● Record extracts:
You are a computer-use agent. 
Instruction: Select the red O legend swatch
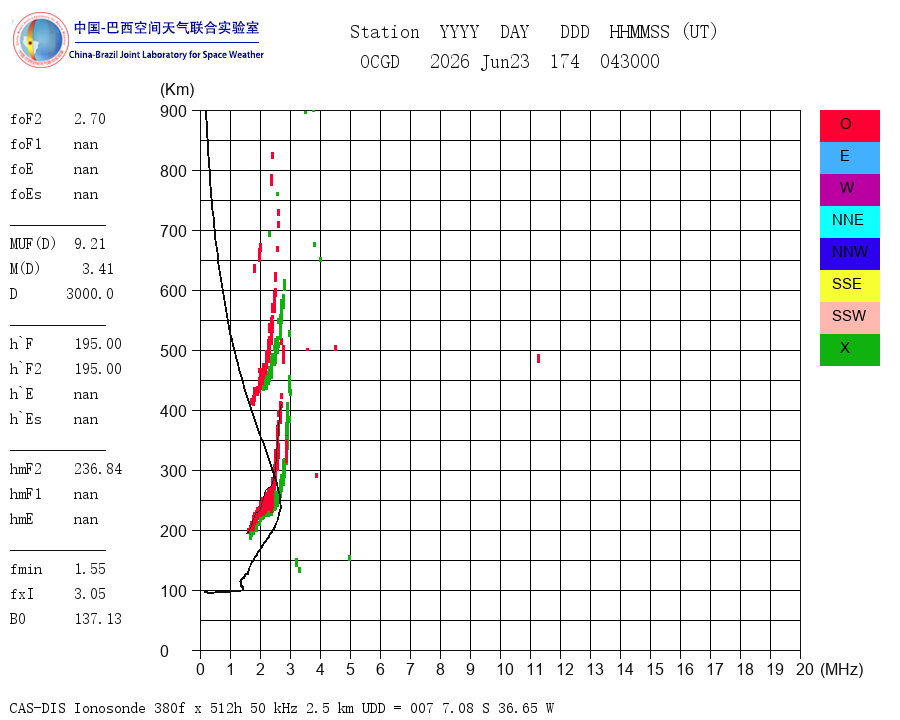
...
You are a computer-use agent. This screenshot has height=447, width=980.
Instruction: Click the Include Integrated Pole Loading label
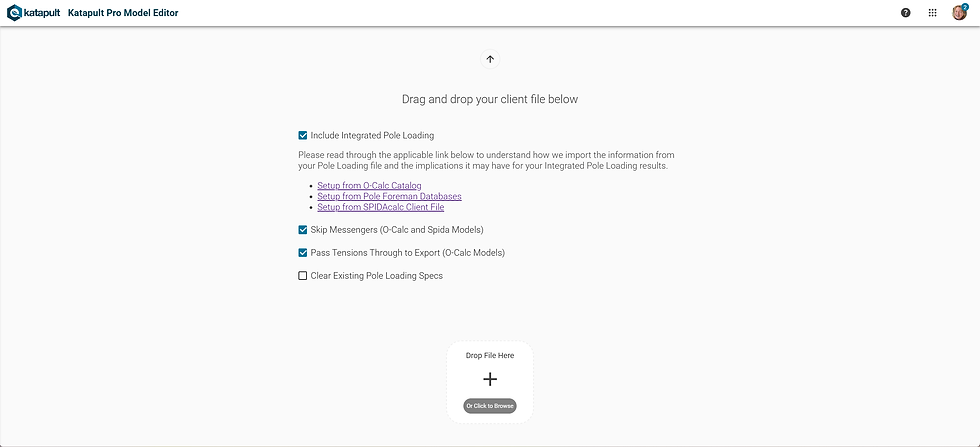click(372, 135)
* * *
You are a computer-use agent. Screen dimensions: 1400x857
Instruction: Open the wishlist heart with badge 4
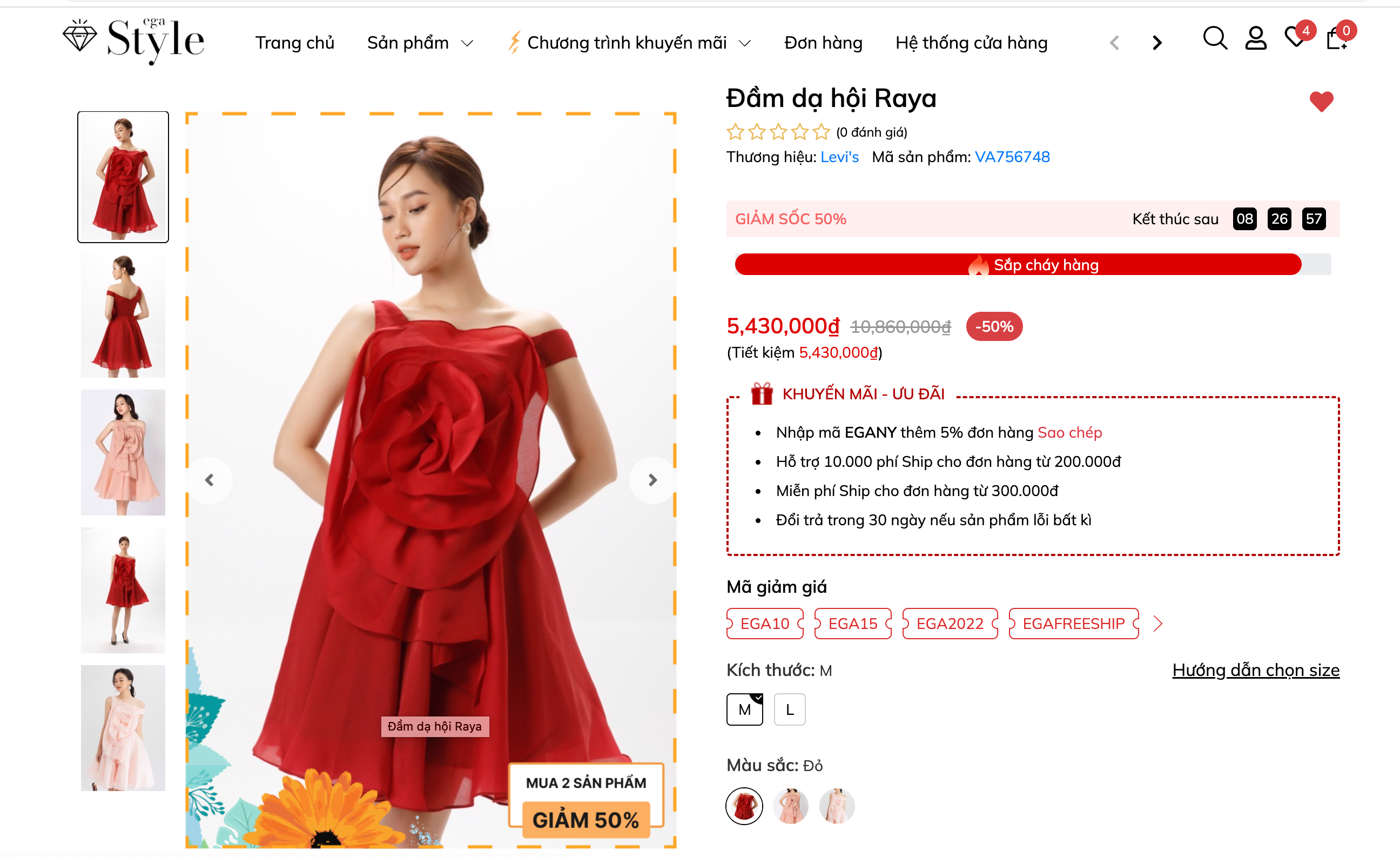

● Brief:
Lay out the lines of the records between the line containing "You are a computer-use agent. Screen" and the line containing "Instruction: Open the", inclusive, as a Markdown table with the columns Row and Record line, omitting any blank lines.

● The result:
| Row | Record line |
|---|---|
| 1 | You are a computer-use agent. Screen dimensions: 1400x857 |
| 2 | Instruction: Open the wishlist heart with badge 4 |